# TASK
Transcribe the text of all the records below word for word, leaving the pictures out.

# LISTED RECORDS
━━━━

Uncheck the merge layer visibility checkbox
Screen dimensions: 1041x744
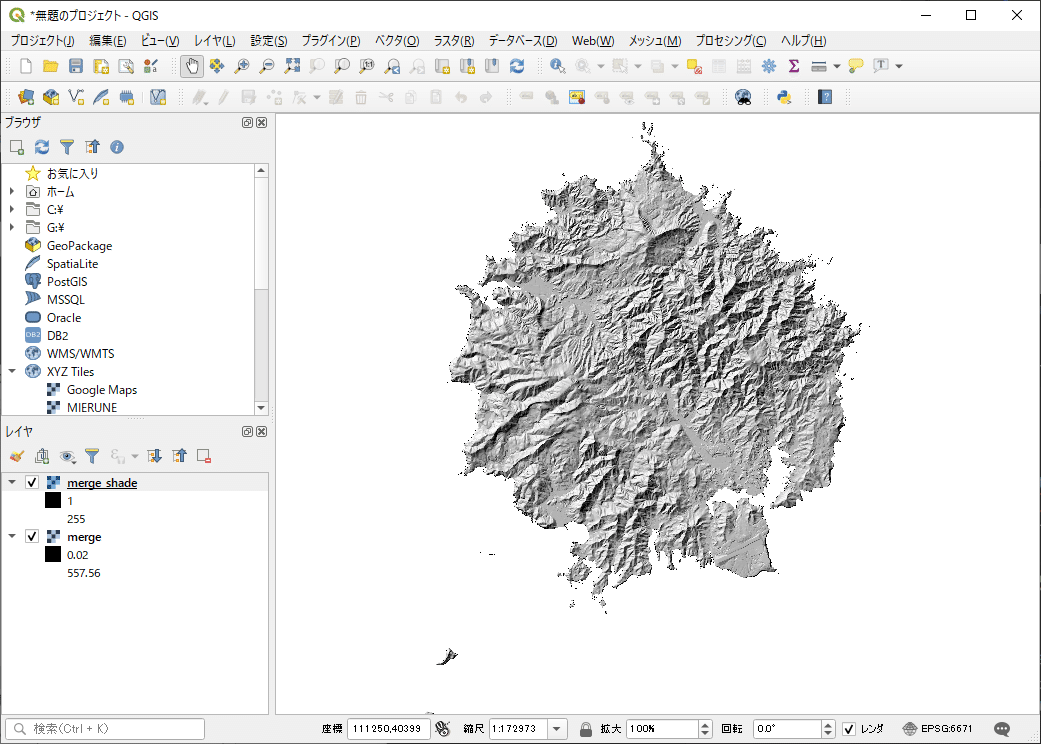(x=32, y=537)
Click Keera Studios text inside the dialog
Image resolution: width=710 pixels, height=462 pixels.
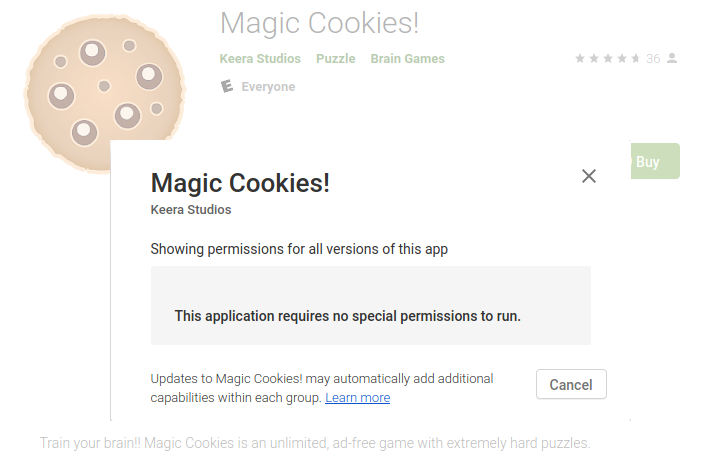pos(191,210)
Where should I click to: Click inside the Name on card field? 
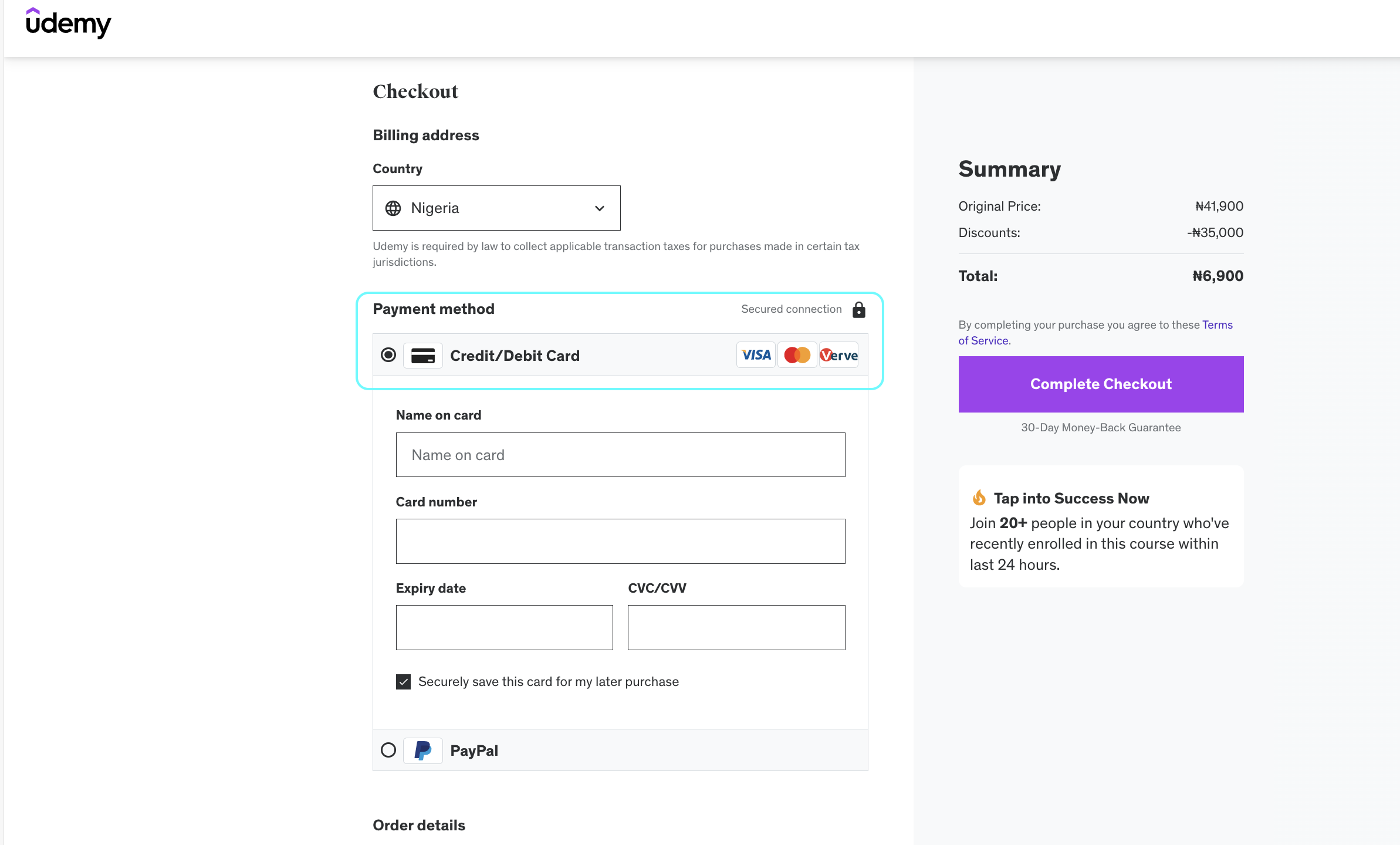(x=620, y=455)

━━━━

# COMPLETED EXERCISE
Uncheck the merge layer visibility checkbox
Screen dimensions: 1041x744
(x=32, y=537)
Click Keera Studios text inside the dialog
Image resolution: width=710 pixels, height=462 pixels.
pos(191,210)
Where should I click to: Click inside the Name on card field? 
(x=620, y=455)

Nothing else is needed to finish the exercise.